* PROBLEM: Copy the records from their beginning through the line containing "will click(629, 234).", substituting "Default Schedule View" for "Default Calendar View" and leaving every other character unchanged.

* EXCERPTED RECORDS:
◇ ◇ ◇ ◇

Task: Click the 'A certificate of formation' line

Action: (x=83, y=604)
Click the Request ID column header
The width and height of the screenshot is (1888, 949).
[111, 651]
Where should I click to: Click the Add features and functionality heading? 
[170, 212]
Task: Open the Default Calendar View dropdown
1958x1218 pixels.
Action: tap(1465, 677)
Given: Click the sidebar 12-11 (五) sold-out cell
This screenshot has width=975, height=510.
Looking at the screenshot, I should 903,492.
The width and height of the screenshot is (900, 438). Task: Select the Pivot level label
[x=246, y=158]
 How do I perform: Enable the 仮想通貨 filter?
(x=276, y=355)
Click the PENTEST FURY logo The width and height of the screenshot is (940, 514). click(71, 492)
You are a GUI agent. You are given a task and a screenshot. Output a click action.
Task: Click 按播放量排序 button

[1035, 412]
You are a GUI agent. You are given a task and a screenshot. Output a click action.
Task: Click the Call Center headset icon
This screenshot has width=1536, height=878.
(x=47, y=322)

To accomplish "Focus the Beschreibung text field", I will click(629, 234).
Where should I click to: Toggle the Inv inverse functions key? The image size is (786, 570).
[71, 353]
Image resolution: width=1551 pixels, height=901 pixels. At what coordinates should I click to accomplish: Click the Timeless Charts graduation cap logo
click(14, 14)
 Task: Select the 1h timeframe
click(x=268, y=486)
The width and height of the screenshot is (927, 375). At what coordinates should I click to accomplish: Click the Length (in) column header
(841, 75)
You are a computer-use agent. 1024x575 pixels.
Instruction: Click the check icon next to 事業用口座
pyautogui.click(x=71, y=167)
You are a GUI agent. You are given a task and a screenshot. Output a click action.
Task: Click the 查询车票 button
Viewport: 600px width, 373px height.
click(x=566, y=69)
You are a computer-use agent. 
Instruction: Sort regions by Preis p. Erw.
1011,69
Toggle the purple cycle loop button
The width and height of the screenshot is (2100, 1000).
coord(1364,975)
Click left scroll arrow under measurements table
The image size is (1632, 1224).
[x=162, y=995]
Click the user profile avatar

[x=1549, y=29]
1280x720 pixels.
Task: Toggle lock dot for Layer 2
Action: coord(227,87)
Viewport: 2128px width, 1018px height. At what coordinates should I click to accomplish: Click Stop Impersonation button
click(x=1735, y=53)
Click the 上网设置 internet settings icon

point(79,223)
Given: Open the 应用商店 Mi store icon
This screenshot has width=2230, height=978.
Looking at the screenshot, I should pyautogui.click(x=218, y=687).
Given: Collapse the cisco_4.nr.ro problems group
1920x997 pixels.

◇ ◇ ◇ ◇

* TASK OUTPUT:
Task: Click the 'A certificate of formation' line

Action: (x=83, y=604)
Click the Request ID column header
The width and height of the screenshot is (1888, 949).
[111, 651]
Where should I click to: Click the Add features and functionality heading? 
[170, 212]
Task: Open the Default Schedule View dropdown
1958x1218 pixels.
Action: tap(1465, 677)
Given: Click the sidebar 12-11 (五) sold-out cell
This screenshot has width=975, height=510.
Looking at the screenshot, I should 903,492.
The width and height of the screenshot is (900, 438). Task: Select the Pivot level label
[x=246, y=158]
 How do I perform: Enable the 仮想通貨 filter?
(x=276, y=355)
Click the PENTEST FURY logo The width and height of the screenshot is (940, 514). click(71, 492)
You are a GUI agent. You are given a task and a screenshot. Output a click action.
Task: Click 按播放量排序 button

[1035, 412]
You are a GUI agent. You are given a task and a screenshot. Output a click action.
Task: Click the Call Center headset icon
This screenshot has width=1536, height=878.
(x=47, y=322)

To accomplish "Focus the Beschreibung text field", I will click(629, 234).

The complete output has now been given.